> PROBLEM
Copy out the entries below word for word, starting at the line containing "What do you see at coordinates (326, 681)" and ending at the line containing "Looking at the image, I should click on (674, 113).", with both of those lines included. Leave out the pictures.

== == ==

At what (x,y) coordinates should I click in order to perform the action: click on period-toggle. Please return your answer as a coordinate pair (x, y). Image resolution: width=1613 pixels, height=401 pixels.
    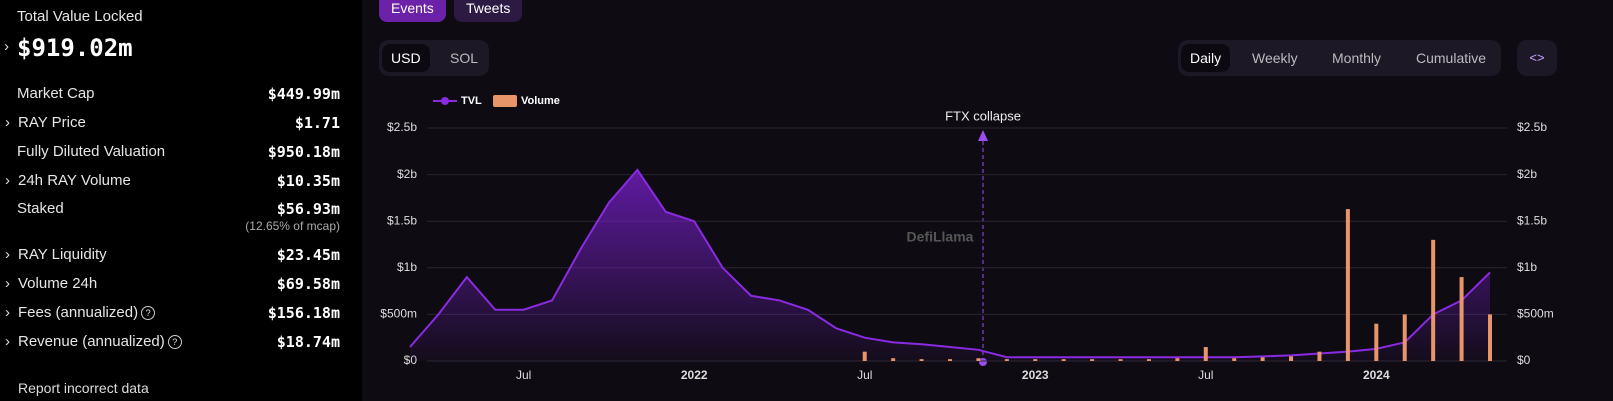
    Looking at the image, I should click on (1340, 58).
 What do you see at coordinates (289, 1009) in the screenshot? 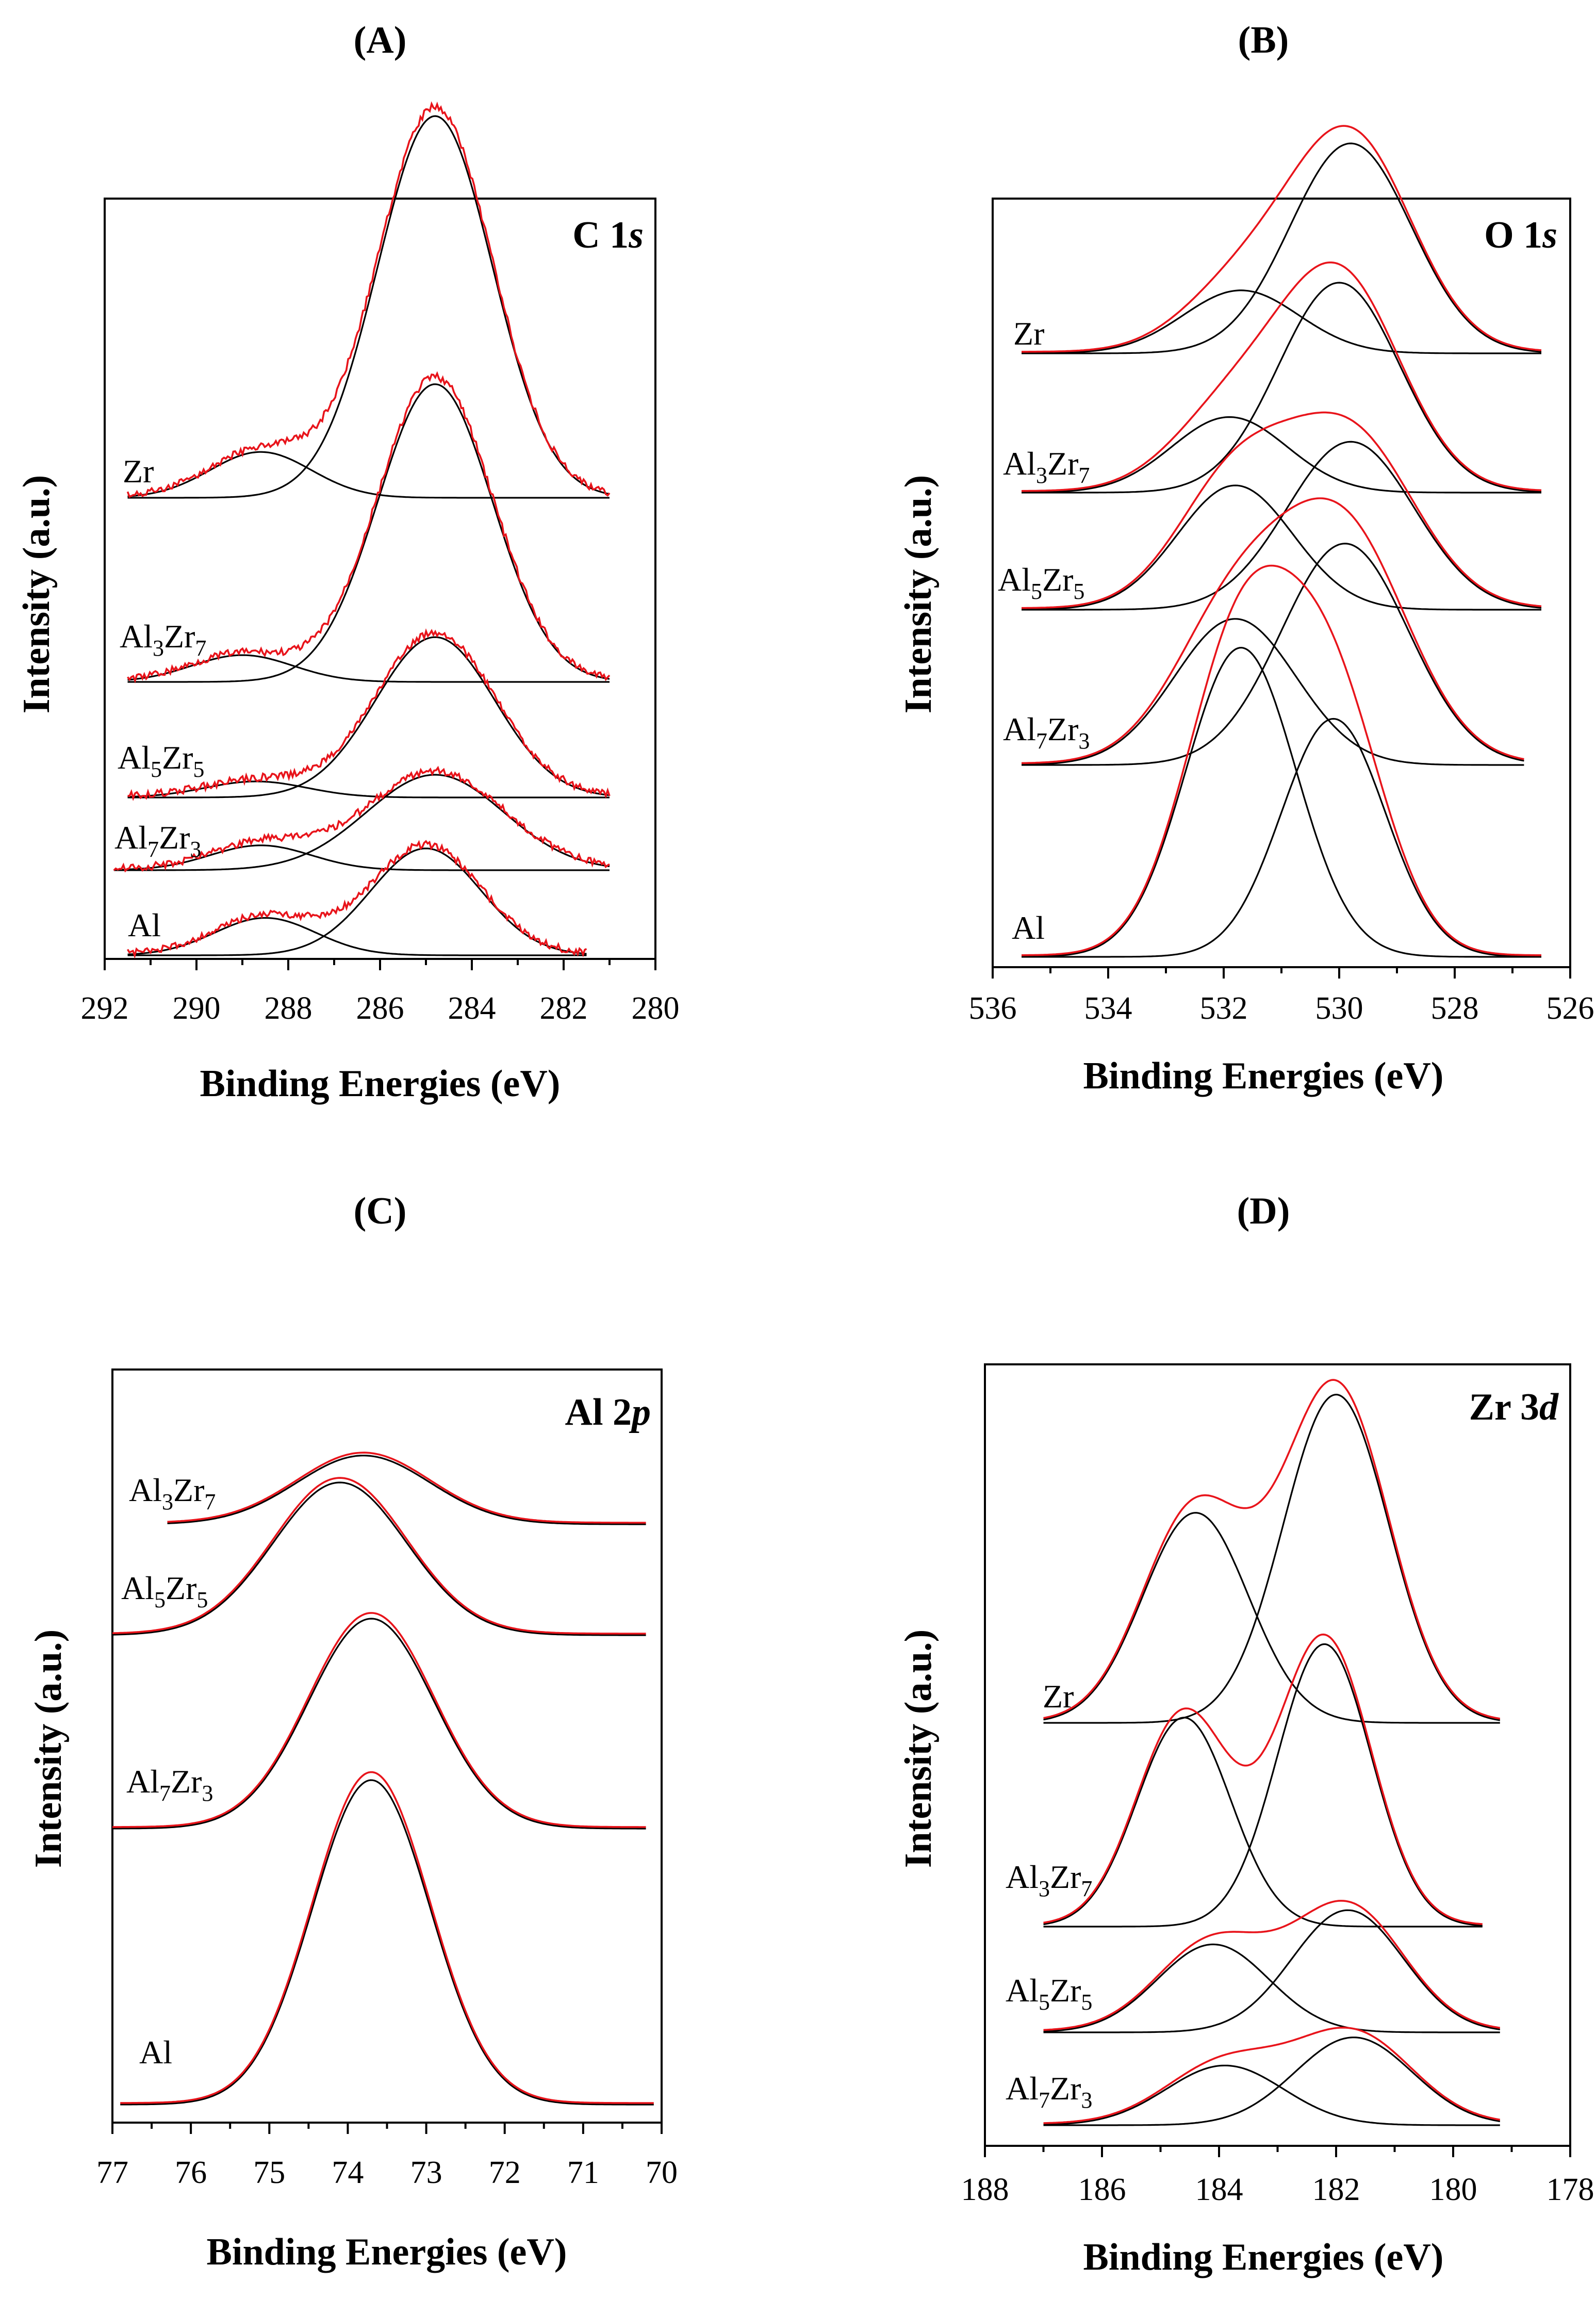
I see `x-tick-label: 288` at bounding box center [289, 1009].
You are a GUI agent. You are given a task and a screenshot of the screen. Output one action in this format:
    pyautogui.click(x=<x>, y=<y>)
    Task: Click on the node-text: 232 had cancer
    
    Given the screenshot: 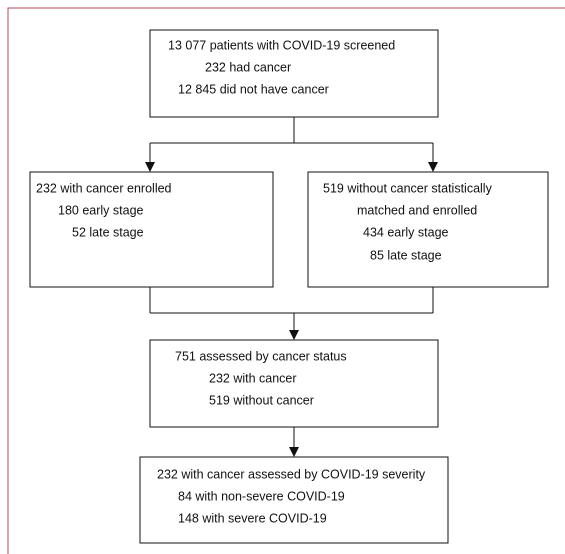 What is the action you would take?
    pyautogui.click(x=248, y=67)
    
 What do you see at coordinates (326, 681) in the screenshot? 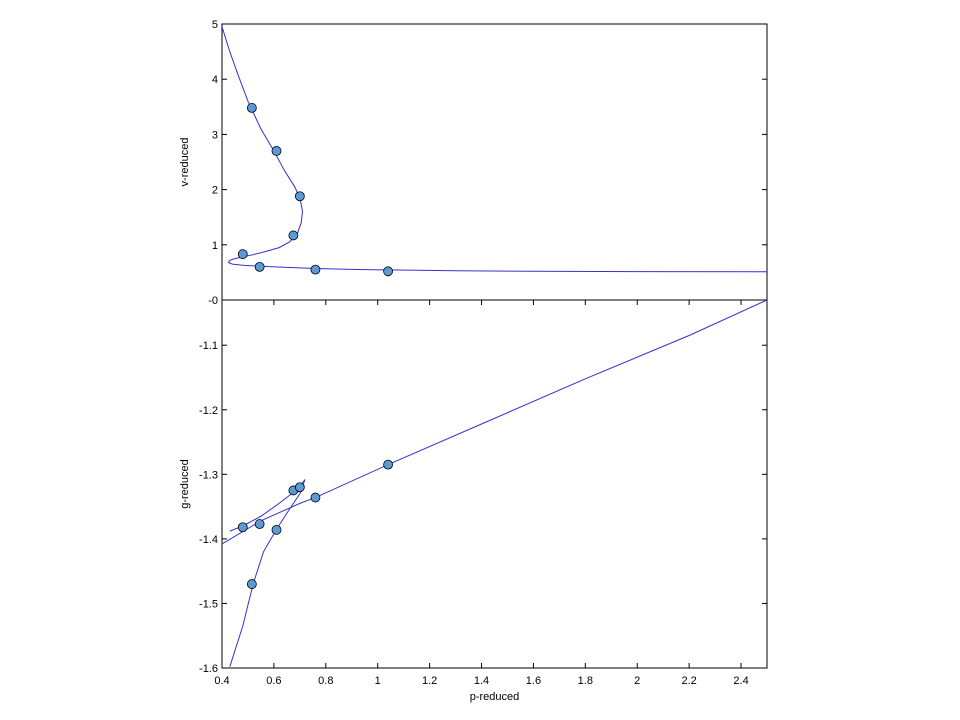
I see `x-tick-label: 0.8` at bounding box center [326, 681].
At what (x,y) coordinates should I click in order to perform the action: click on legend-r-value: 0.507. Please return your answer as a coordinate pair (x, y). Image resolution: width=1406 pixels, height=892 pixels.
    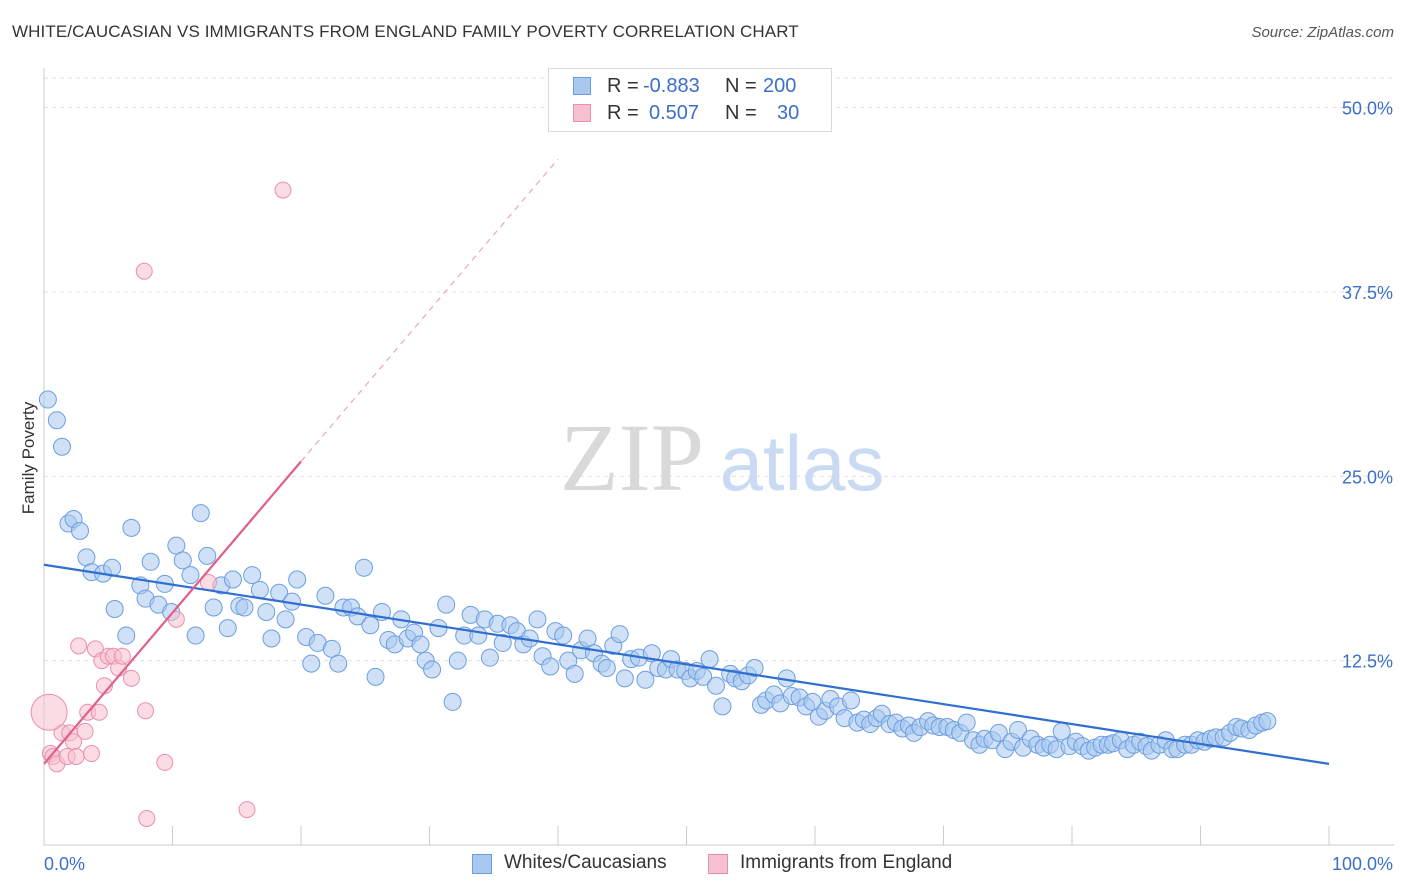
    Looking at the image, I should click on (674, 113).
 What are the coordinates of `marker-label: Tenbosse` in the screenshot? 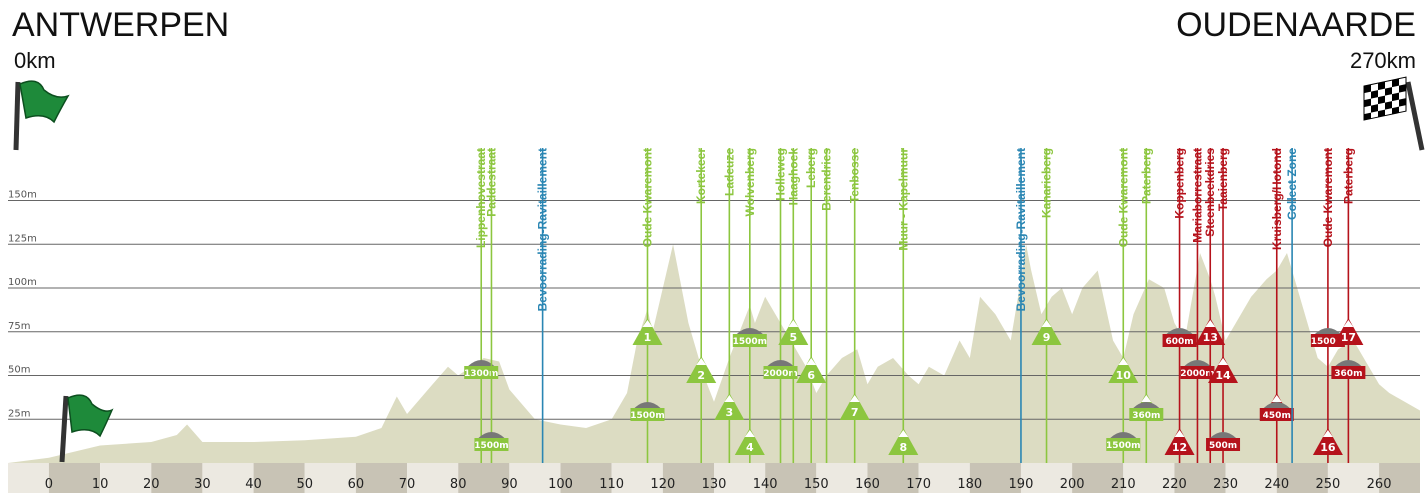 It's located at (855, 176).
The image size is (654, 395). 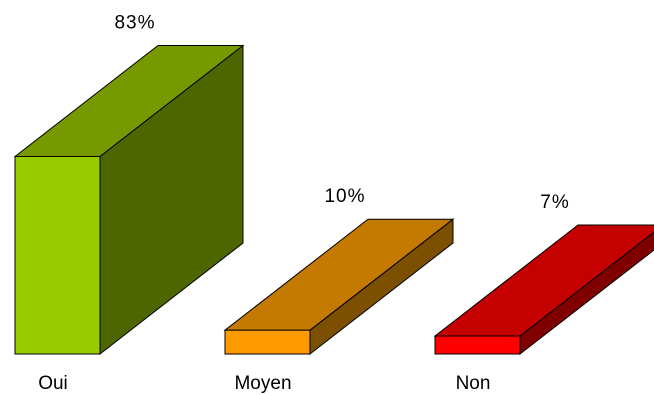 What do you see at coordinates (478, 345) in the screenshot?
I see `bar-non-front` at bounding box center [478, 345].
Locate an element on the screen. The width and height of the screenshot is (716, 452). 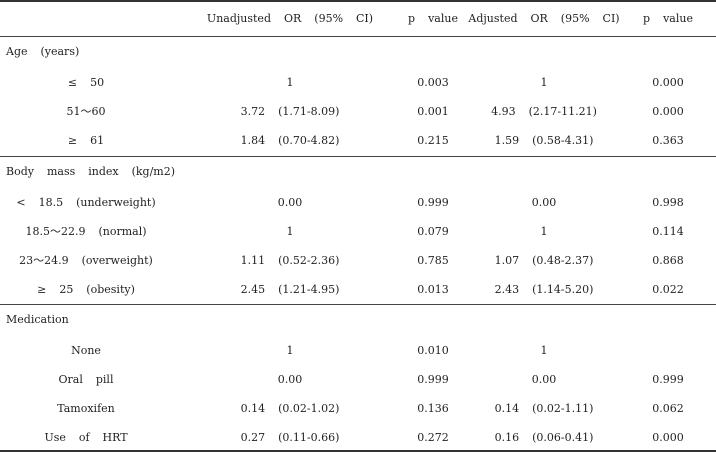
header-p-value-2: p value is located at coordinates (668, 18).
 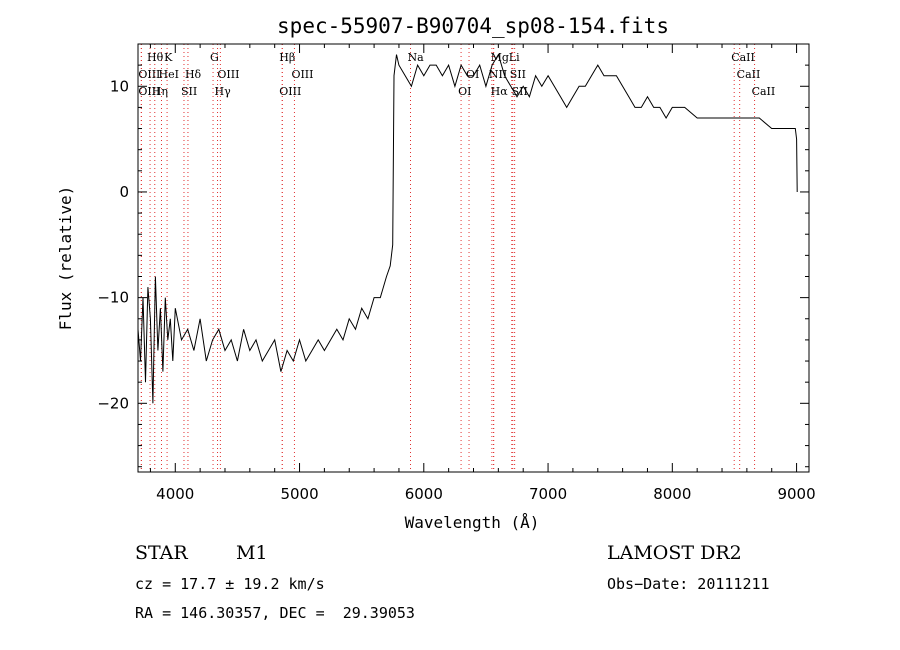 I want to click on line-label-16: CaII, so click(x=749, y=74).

== == ==

> TASK SOLUTION
 What do you see at coordinates (326, 681) in the screenshot? 
I see `x-tick-label: 0.8` at bounding box center [326, 681].
At what (x,y) coordinates should I click in order to perform the action: click on legend-r-value: 0.507. Please return your answer as a coordinate pair (x, y). Image resolution: width=1406 pixels, height=892 pixels.
    Looking at the image, I should click on (674, 113).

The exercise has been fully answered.